Nachhaltige Entwicklung

Bildung für nachhaltige Entwicklung

Urheber/in: Stadtkatze. CC-BY-NC-SA 2.0

Seit 1992 auf dem Umwelt- und Entwicklungsgipfel in Rio de Janeiro der Begriff "Nachhaltigkeit" etabliert wurde, ist dieser vielfach missbraucht und beliebig geworden. Die Forderung, Ökologie im Dreieck mit Ökonomie und Sozialem zu denken/handeln und dabei die Menschen auf der südlichen Halbkugel und nachfolgende Generationen zu berücksichtigen, bleibt allerdings aktuell. Aber die Frage nach der Notwenigkeit eines Wachstums sollte vor allem auch die Themen Gerechtigkeit und Lebendigkeit im Blick behalten.

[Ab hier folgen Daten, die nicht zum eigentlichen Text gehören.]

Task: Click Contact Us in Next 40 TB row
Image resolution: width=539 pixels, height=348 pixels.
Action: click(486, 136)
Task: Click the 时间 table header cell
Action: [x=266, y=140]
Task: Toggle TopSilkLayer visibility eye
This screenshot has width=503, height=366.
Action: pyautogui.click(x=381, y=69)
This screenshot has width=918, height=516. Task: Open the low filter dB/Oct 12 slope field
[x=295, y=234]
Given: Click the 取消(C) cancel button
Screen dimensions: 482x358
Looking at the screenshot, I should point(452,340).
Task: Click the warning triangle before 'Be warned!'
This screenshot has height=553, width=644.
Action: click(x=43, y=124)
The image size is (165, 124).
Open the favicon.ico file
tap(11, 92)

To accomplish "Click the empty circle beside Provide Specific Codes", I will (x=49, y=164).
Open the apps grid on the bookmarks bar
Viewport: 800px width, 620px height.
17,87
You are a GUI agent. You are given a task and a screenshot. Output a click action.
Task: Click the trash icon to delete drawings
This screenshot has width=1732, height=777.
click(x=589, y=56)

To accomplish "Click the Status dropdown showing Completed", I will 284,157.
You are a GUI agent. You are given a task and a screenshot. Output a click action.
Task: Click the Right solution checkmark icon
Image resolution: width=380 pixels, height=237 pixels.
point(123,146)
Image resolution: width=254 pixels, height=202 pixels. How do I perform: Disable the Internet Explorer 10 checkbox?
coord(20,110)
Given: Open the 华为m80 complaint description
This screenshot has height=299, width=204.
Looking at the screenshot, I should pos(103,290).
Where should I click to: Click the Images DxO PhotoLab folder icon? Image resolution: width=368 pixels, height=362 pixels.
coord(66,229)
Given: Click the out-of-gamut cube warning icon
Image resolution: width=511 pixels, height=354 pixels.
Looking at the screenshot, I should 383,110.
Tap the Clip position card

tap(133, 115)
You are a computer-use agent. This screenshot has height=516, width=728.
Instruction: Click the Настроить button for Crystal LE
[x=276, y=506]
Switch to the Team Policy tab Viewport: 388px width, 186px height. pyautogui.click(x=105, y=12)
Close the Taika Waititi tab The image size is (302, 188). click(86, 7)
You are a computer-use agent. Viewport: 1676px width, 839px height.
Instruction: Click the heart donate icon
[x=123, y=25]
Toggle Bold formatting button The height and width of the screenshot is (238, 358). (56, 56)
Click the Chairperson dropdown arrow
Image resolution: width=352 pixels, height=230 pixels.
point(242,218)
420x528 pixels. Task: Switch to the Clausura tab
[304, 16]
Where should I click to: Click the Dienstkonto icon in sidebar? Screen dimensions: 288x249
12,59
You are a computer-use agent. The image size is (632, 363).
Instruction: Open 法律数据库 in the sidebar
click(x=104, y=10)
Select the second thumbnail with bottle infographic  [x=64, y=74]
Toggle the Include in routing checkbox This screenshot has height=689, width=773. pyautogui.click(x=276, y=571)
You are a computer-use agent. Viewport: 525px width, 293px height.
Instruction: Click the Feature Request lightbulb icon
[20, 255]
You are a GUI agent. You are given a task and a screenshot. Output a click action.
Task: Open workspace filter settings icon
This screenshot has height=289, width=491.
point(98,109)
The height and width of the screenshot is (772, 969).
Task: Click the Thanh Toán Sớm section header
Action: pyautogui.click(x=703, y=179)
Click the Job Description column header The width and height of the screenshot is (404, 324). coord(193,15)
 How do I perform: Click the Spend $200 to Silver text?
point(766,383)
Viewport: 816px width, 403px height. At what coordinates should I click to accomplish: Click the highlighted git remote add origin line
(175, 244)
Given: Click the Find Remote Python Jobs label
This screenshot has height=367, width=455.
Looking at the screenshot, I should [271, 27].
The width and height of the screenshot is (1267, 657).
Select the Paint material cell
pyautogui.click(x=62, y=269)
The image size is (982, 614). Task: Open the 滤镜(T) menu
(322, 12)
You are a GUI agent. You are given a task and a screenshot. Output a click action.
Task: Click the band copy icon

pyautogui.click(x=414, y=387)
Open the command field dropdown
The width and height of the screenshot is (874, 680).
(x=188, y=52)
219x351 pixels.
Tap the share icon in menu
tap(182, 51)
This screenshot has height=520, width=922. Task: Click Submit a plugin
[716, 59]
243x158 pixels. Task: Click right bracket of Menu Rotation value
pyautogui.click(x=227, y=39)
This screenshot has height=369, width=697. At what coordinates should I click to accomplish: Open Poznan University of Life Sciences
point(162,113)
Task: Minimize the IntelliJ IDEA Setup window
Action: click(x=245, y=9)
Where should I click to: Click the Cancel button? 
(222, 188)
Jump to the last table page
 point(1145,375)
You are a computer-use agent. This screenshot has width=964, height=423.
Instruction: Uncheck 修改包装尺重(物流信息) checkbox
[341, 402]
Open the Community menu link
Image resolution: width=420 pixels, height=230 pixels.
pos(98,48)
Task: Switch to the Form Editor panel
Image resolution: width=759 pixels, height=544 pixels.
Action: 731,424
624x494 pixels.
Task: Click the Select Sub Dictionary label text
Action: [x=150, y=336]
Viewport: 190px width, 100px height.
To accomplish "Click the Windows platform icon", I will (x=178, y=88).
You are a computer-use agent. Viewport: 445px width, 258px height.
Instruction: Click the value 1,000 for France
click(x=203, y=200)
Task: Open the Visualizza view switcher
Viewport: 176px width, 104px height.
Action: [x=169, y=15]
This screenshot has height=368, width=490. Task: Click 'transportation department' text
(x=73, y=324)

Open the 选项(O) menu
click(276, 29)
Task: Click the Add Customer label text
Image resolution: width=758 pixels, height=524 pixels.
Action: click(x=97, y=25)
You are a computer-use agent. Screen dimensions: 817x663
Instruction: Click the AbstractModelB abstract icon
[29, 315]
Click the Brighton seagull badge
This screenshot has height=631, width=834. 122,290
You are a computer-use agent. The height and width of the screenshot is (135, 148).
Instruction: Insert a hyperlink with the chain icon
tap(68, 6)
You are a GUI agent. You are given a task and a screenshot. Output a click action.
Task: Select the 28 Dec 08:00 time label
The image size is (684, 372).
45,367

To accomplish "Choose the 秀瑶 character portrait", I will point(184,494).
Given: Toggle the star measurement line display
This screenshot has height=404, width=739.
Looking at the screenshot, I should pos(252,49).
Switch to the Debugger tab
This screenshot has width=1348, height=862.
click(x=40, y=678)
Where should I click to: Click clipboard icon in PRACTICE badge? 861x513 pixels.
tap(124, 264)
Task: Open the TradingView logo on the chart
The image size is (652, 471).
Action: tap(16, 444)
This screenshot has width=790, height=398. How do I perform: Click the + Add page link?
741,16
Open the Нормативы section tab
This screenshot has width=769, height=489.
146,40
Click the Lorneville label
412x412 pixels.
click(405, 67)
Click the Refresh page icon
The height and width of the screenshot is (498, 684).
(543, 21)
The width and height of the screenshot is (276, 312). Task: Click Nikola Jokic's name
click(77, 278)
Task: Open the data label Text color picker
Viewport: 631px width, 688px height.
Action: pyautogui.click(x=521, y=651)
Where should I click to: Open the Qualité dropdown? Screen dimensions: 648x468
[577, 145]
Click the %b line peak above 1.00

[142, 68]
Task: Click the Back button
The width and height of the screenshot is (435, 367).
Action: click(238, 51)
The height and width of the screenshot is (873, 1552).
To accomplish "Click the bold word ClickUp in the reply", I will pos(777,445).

Wir brauchen jetzt eine „Abrüstung des Ressourcenverbrauchs“, denn die Themen „Klima, Armut, Ernährung, Artenvielfalt, Meeresschutz“  stehen immer noch ganz oben auf der Agenda. Ein Lösungsansatz könnte heißen: Global denken und lokal handeln. Wachstum nicht quantitativ, sondern in erster Linie qualitativ und damit als zukunftsgerichtet zu betrachten, ist daher eine Prämisse unserer Bildungsarbeit. Wir wollen Orientierungs- und Handlungswissen vermitteln, denn jede/r kann einen Teil zur Zukunftsfähigkeit unseres Planeten beitragen.